I can send anyone who wants a physical deck that I used, I Purchased them DollarRama (Canadian Dollar Store) They are Victoria brand.
Here is my edit of ptp script so others don't need to re type. Note my pictures location is different so you will have to change path but a search and replace in your fav editor is easier than retyping and debugging (Get a zip file name wrong and it will not work).
I spent about 10 hours of photographing, uploading, training (Takes about an hour to train now with over 2000 photo's) using an EZ-B and Camera placing cards on table and changing position / lighting. I had about 80% of the deck with very high accuracy. If it didn't read a card correctly I would take more photos, upload train and repeat.
It can take anywhere from 2 to 20 seconds to come back with an answer now when you show a card.
Now confident I was ready, I pulled out JD and held up a card in front of him.

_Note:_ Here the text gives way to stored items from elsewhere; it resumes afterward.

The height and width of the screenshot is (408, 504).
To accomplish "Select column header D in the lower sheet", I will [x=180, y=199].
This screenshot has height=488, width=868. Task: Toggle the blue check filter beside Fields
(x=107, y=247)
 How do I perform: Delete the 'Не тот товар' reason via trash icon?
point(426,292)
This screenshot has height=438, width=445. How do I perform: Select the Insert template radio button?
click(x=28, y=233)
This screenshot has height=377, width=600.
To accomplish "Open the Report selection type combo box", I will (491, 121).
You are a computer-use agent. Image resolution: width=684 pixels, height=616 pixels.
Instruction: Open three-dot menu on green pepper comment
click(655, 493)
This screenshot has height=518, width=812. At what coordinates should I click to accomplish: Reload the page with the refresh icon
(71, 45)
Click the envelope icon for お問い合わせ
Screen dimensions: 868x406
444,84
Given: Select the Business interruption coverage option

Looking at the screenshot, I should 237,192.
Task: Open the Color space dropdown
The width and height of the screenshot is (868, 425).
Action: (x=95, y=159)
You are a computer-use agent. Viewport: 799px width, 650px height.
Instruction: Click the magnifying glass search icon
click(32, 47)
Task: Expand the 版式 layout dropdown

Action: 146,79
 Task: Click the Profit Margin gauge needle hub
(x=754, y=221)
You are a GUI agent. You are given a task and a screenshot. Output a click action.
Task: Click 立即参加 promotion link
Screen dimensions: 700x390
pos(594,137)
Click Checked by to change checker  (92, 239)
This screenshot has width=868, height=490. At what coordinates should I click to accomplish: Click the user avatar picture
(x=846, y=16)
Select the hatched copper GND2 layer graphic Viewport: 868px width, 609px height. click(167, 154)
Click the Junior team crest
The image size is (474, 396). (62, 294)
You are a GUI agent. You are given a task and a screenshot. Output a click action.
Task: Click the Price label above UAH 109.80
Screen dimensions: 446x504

Not a clue (about 5% accuracy).
This tells me my training method is bad or we need a very controlled environment.
I think we could probably do a controlled read if we used a static base with controlled lighting, Example a Game of Blackjack (21) between JD and Six and me as the dealer, with JD and Six sitting in specific positions and cards placed on playing board in predetermined locations.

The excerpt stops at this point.